>> The government isnt prohibiting insurance companies from offering health insurance plans
That’s right, it’s mandating it.
>> How can you even suggest that insurance companies should have the right to force employers to pay for certain coverage?
I evenly suggested that? Nope, just something you fabricated.
>> policies to be paid by Microsoft ... better define spouse the way that Microsoft wants to define it.
Strictly a private sector situation excluding any law that regulates policy structure. Not our problem.
>> And are you seriously going to argue that it isnt taxpayer money that pays for government workers health insurance policies and that its really the employees money?
If it’s your money, then take it back from the next federal employee you bump in to.
>> Let me guess: when the government gives welfare recipients food stamps (paid for with taxpayer money), you think its some sort of constitutional-rights violation for it to say that they cant be used to buy chewing gum?
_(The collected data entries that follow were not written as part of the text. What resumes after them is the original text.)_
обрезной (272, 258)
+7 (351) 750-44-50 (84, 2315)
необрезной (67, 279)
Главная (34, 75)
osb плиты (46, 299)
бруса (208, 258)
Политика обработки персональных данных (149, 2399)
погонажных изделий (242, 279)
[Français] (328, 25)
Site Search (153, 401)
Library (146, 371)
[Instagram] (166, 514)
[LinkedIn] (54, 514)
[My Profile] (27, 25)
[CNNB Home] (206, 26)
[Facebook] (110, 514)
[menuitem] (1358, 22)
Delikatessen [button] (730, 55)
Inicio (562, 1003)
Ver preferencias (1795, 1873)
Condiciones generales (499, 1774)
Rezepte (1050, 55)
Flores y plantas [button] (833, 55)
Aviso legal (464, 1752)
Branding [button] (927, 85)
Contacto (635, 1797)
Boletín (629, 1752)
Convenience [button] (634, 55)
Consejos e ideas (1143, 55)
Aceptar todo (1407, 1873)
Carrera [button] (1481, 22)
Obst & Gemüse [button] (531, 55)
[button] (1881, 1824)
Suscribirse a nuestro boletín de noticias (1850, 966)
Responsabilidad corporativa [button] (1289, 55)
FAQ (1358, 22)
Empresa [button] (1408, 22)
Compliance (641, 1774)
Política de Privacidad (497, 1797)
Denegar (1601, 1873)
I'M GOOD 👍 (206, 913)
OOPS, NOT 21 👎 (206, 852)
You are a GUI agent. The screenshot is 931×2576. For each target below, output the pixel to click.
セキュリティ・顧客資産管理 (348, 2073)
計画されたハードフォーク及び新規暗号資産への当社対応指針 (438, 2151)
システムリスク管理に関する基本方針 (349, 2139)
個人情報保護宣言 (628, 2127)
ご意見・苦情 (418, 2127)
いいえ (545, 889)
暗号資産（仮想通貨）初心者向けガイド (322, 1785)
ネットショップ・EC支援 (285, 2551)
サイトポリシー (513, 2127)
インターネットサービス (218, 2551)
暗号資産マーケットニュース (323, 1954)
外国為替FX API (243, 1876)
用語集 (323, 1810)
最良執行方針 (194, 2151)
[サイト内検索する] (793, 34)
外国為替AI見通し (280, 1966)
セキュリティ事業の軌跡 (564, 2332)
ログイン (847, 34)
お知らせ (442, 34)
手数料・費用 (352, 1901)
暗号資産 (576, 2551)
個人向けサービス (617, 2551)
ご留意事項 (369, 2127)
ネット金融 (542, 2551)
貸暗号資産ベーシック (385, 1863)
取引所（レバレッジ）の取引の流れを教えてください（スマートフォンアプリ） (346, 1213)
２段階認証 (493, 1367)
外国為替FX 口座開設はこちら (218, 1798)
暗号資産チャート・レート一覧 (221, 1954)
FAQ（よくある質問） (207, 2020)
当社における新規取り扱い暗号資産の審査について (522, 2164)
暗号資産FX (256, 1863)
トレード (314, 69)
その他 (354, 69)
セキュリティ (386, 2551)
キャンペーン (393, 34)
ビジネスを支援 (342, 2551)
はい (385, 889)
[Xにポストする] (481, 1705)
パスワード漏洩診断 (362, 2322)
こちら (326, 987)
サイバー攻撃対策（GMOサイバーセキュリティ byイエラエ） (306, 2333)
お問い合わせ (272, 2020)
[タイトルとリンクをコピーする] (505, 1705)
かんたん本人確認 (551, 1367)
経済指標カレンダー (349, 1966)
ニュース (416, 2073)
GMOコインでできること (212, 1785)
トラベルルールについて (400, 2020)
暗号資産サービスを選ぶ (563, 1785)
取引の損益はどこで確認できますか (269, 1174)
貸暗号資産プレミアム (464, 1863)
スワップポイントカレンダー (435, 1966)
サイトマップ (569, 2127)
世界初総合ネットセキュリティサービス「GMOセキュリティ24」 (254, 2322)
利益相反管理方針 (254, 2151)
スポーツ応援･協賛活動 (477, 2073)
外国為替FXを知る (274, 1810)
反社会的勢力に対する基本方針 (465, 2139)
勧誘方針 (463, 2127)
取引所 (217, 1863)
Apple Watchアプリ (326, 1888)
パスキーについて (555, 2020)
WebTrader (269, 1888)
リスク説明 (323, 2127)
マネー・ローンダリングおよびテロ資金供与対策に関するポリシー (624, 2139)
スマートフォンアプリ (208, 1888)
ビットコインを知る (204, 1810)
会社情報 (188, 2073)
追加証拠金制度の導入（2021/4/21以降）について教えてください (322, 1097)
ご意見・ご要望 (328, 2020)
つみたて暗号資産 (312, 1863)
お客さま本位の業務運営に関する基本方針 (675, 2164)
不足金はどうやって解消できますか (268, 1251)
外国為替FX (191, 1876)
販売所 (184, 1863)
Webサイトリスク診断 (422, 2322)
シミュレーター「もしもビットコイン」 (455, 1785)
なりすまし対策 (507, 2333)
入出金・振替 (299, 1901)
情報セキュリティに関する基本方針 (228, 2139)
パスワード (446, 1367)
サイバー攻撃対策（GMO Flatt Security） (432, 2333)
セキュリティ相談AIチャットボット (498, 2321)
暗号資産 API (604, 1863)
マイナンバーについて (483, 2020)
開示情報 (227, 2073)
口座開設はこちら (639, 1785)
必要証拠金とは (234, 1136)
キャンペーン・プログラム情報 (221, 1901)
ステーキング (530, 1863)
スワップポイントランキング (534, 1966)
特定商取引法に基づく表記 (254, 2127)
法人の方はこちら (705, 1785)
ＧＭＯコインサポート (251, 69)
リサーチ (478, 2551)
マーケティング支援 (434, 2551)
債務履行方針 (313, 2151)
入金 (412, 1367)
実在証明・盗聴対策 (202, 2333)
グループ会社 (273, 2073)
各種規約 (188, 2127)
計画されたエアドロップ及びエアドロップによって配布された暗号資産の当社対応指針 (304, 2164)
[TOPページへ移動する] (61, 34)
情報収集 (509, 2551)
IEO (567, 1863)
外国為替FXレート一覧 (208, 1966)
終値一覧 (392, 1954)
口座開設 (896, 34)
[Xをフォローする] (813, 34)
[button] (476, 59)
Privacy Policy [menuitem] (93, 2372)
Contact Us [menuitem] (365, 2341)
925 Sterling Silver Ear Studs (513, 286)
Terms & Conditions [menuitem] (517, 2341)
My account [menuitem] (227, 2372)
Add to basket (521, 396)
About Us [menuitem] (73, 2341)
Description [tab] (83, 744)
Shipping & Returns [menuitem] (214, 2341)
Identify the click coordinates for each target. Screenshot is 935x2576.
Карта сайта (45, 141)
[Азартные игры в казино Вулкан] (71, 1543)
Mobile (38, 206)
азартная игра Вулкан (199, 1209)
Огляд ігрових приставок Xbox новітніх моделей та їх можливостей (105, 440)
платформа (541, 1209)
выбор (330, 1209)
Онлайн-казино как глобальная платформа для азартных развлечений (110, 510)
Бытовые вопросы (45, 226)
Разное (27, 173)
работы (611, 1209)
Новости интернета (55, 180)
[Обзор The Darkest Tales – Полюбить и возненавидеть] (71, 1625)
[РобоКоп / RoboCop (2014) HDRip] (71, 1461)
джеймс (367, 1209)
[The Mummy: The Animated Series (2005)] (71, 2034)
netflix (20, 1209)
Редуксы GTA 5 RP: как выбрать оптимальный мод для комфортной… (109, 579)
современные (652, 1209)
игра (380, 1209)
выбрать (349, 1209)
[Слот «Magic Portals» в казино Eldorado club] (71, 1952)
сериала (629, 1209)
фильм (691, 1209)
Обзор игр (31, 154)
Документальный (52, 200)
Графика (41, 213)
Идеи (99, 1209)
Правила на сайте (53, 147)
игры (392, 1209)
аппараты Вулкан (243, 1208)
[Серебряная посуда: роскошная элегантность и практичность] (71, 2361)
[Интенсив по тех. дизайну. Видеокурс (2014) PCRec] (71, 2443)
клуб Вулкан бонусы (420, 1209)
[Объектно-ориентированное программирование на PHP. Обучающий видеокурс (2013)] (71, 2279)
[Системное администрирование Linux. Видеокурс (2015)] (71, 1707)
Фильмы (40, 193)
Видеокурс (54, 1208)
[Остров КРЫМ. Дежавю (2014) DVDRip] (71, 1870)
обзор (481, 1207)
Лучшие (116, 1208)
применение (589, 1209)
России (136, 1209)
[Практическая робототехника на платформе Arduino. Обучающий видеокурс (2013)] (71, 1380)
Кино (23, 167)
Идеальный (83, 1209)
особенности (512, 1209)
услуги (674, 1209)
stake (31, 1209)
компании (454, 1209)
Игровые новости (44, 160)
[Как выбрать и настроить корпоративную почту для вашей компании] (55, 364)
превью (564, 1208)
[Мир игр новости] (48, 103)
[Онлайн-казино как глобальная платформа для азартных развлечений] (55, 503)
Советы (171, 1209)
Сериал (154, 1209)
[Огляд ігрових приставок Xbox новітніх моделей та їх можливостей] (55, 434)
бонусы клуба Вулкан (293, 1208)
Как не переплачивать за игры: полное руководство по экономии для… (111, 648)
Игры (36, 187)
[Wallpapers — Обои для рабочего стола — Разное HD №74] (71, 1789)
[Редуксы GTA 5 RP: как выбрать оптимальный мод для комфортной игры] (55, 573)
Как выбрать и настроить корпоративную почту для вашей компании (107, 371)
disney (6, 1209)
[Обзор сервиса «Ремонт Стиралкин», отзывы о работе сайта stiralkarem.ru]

It’s not the chewing gum, it’s the Skittles. Go to www.no-food-stamps-for-skittles.org for more information.
>> If you want to argue that same-sex spouses are no different than spouses from traditional, one-man, one-woman marriages, then go ahead and argue
No, but feel free to keep on jumping to conclusions in order to protect your precious sense of statism.
You should learn the difference between being a regulator and being a market participant before spouting off about “statism.” When the federal government compels employers with more than X employees to provide health insurance, it is acting as a regulator, and it certainly is statism. But when the federal government decides what health insurance plan it will buy (with our money) for government workers, it is doing what every employer that offers health insurance does (and did long before the government mandated employer-paid health insurance), and thus is acting as a market participant, not a regulator (a distinction for which there is ample jurisprudence in cases involving the Dormant Commerce Clause).